Save money or paying off debt first? If your answer is focusing on paying off debt first, how about saving money? Not saving any money for a rainy day can be dangerous. But in the meantime, only saving money but not clearing your debt does not make any sense, as well as the interest charges from your debt, may increase and it can cause you to lose more money in the long run.
Well, the truth is, there is no actual answer that suits the vast majority of us as different people have different financial needs.
And so, we strongly recommend that you do both at the same time to play safe. To do as such, you should:
- Calculate your monthly expenses
- Solidify your debts
- Pay your debts and save money at the same time
- Clear your debts when you spared enough
Calculate your monthly expenses
You should know how much you have left after paying off bills, rent and living cost, and what makes that simple? A budget. A simple excel sheet, notebook or smartphone application will be good enough to note down your daily and monthly expenses. From there, you are able to track the leftover from your disposable income.
It is useful as well if you cut down excess expenses such as entertainment and make proper adjustment to your lifestyle. Variable expenses are necessary costs, but they can be flexible as you can adjust how much you spend on them. For instance, you can look for various way to cut down your grocery bill, or even reduce certain utilities, especially electricity.
This will make space to finance your savings and debts repayment portion later on. It might be hard at first but you will be thankful later,
Solidify your debts
Try your very best to solidify your debts from multiple credit cards, personal loans, student loans, or even illegitimate loans as carrying multiple debts is harder to clear than a single debt.
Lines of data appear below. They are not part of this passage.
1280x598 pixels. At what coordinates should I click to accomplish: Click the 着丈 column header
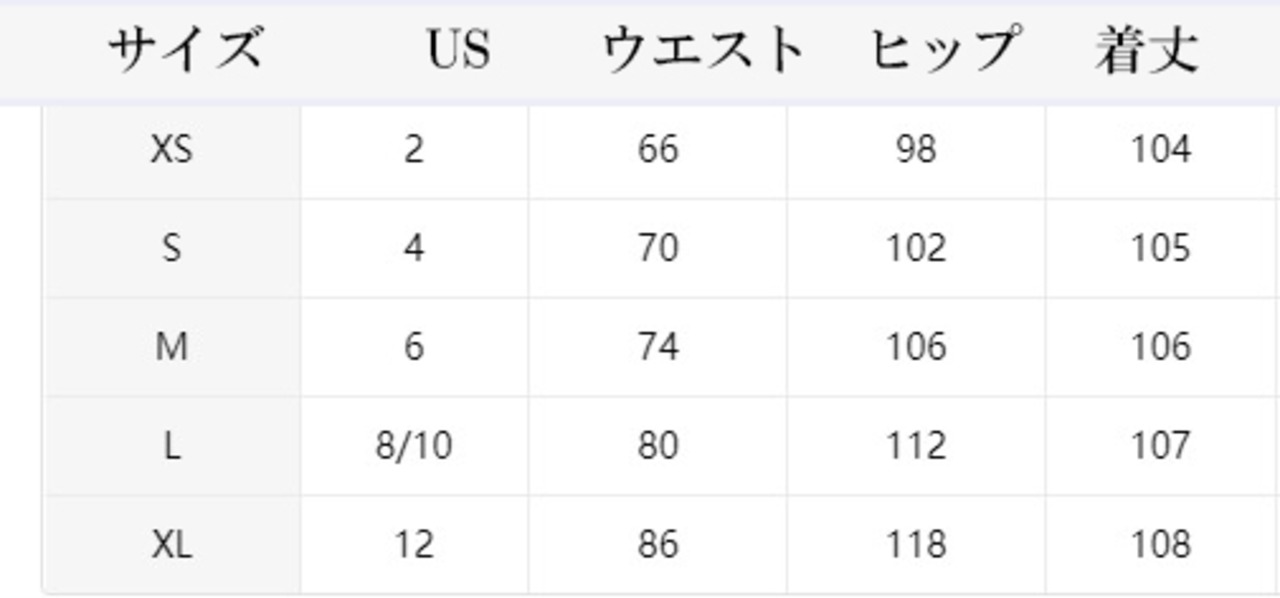(1146, 50)
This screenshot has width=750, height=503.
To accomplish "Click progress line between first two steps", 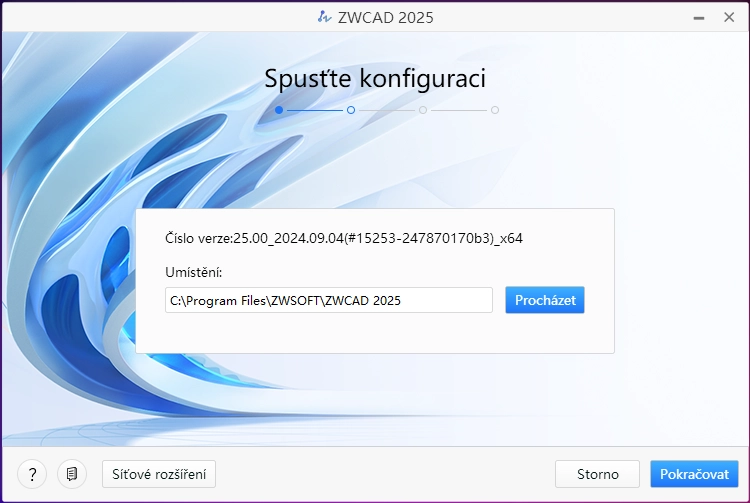I will 315,110.
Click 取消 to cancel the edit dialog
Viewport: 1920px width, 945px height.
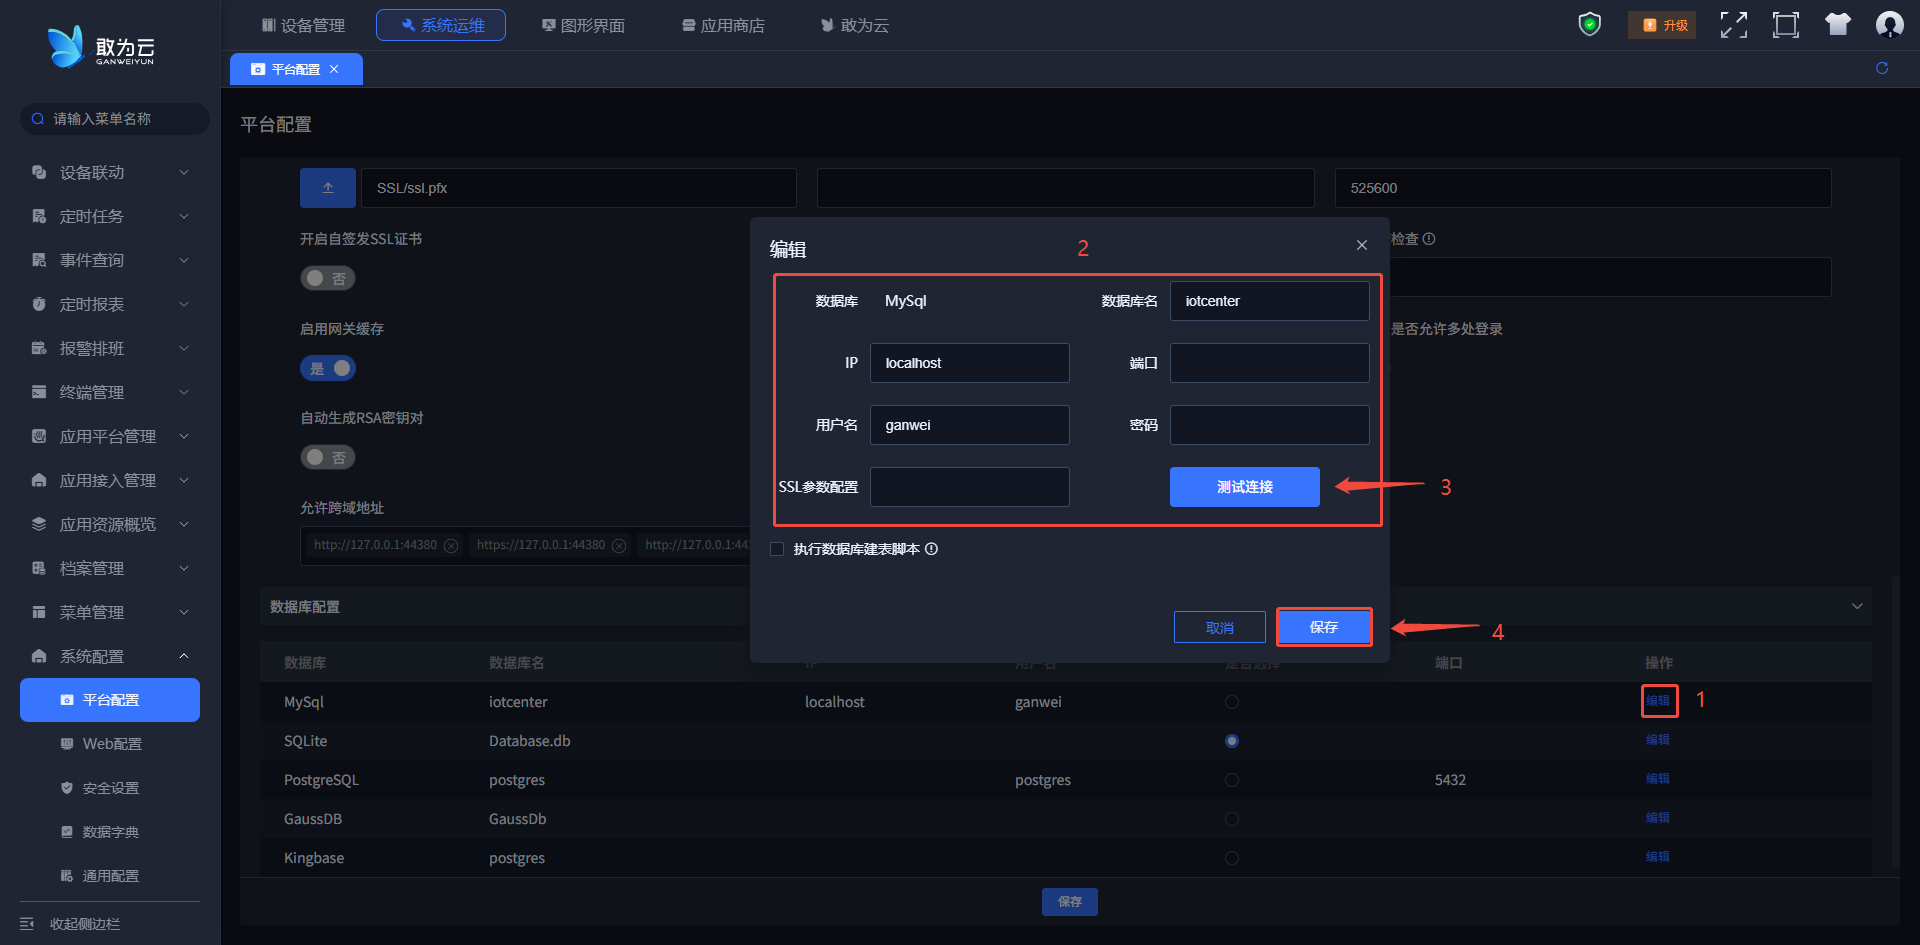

As a suggestion, you may try solidifying your debts with a balance transfer that are only applicable to credit cards. A balance transfer is a credit card feature that allows you to transfer your current outstanding credit card debt to another credit card which offers either a lower or even 0% interest rate. The idea is for you to solidify all of your credit card debt into one credit card that offers a much lower interest rate.
Let’s take an example, Bob is as of now paying RM10, 000 on a credit card with an 18% interest rate. With a balance transfer to a credit card that charges 0% or 3% interest rate, he will pay less on her monthly payments because of the lower interest rate.
You can do likewise by taking the same action and apply for a credit card that has a good balance transfer plan.
Pay your debts and save money at the SAME TIME
When you are done with solidifying your debts, you may be able to set aside a fixed amount of your extra money to repay your debts. For whatever is left, it is vital to spare some money every month until you have saved an equivalent to 3 months of your present salary.
Any extra money you have in your financial plan ought to be directed to your emergency savings until you had reached one of those thresholds. It will not only put you in a better financial position but as well make your whole financial situation more tolerable, especially when you had done clearing your debts.
Clear your debts when you have spared enough
When you have spared enough of emergency savings or funds, you should start organizing the clearing of your debts as quick as would be prudent.
Interest rates can work both ways for you. You should work your way to clear debts in order to make your savings in fixed deposit and unit trust meaningful. Eventually, always determine the advantages and disadvantages of either paying up your debt first or saving money, especially to your very own circumstance.